There are many reasons an employer may want to sell their business. This could be due to retiring early, part of a pre-existing exit plan or that they can’t afford to stay open.

We’re going to guide you around TUPE. This article explains what the laws are, and best practices for transferring employees from one business to another.

We have also included a TUPE transfer checklist for you to download.

If you need further advice, get in touch with one of our experts today on 0800 470 0613.

Two employes looking at employee liability information in regards to TUPE transfer

What is TUPE?

TUPE ‘Transfer of Undertakings (Protection of Employment)’ protects employees when the business they work for changes hands or is sold.

When the employer is transferring employees, all their legal rights still stand. This is during the move and after. The new employer’s legal duty is to follow the employee’s contractual terms outlined in the employee’s documentation.
++++++
• [Things to do]
1. Retype the TUPE passage from "We’re going to" to "business to another.".
2. According to the TUPE passage, what reasons might lead an employer to sell their business? List all of them.
3. Continue the passage on TUPE transfers from where it stops.

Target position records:
++++++
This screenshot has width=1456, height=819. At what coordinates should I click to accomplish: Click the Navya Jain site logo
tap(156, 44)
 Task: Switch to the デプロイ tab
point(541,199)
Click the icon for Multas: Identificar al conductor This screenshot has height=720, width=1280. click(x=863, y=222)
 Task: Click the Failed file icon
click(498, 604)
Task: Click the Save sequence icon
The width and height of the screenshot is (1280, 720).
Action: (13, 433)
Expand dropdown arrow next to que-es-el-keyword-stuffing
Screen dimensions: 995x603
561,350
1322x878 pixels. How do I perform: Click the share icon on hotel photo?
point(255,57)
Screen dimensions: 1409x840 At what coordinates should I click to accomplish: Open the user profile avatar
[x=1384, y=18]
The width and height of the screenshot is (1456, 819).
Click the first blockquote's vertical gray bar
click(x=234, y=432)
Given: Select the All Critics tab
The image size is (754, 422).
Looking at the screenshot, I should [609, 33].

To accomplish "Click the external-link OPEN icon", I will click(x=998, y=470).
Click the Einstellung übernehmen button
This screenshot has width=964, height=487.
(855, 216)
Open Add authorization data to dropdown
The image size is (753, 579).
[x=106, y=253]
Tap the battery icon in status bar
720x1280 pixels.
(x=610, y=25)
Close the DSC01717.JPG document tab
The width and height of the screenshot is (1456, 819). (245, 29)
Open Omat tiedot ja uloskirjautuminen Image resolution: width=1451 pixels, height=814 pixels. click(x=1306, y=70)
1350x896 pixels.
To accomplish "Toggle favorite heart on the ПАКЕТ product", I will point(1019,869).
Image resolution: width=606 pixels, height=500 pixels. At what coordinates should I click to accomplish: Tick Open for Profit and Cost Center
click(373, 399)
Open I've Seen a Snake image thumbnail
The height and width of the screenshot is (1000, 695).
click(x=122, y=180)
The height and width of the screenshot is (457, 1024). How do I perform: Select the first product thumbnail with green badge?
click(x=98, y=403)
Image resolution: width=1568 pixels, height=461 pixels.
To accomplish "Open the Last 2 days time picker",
++++++
• [Answers to the exercise]
1.
We’re going to guide you around TUPE. This article explains what the laws are, and best practices for transferring employees from one business to another.

2.
- Retiring early
- Part of a pre-existing exit plan
- Being unable to afford to stay open

3.
These terms could include, but not limited to:

When you’re going through the TUPE process, you may come across a few names that refer to the old employer and the incoming employer. These names will refer to two entities or businesses involved.

  • Transferor: This is usually the previous employer. You could see them referred to as the ‘old employer’ or the ‘outgoing employer’.
  • Transferee: This usually references the incoming employers. This is the person purchasing or acquiring the business or service on offer. You could see them referred to as the ‘new employer’ or the ‘incoming employer’.

Why is TUPE important?

TUPE laws are important, they protect your employee’s employment rights.

During internal changes and restructures these rights can be overlooked and sometimes forgotten. The main reason for TUPE is to ensure that employers go through the correct legal process while they’re making the transaction.

As the incoming employer has the legal duty to honour their new employee’s employment contracts, employees should be able to continue carrying out their duties as normal.

It’s often a misconception that TUPE only applies to the old employer, but that isn’t the case. Both employers have the responsibility of protecting their staff’s employment rights.

The old and new employers must inform and consult the relevant people during the transfers, this could be trade unions or employee representatives. Every employee has the legal right to know about the transfer, including the steps to completion, desired outcomes and timelines,  and who the affected employees are.

When does it apply?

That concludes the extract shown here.